> TASK REQUIREMENTS:
Your answer must be the exact lines of the listing below that run from the line with "Image resolution: width=683" to the line with "How do I perform: Click the ログイン door icon?", ends included, and no pictures.

> EXERCISE DATA:
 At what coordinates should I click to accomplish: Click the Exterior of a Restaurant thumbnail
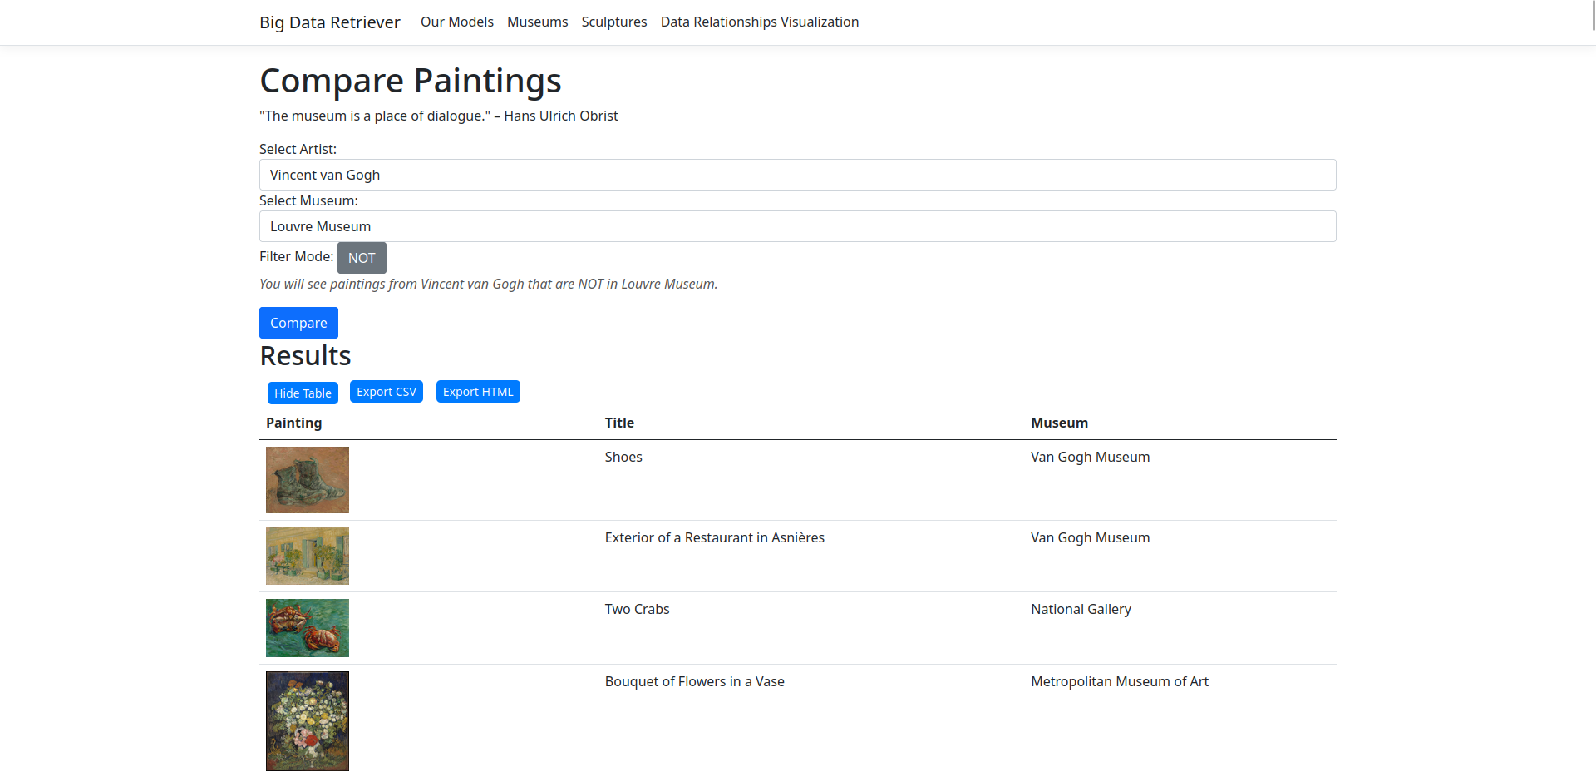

==

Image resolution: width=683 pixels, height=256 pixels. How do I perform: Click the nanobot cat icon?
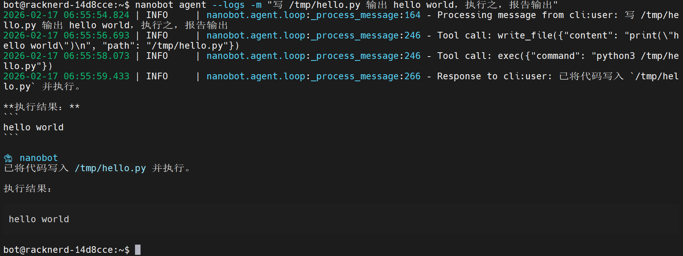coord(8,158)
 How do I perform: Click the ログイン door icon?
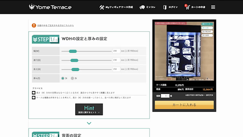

---

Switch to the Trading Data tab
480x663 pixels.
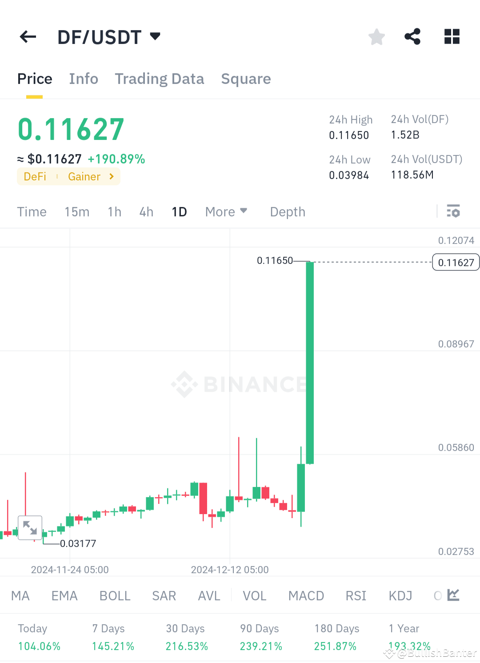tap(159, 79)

> ANSWER TO THE PROBLEM:
Image resolution: width=683 pixels, height=256 pixels. How do I perform: Click the nanobot cat icon?
coord(8,158)
 How do I perform: Click the ログイン door icon?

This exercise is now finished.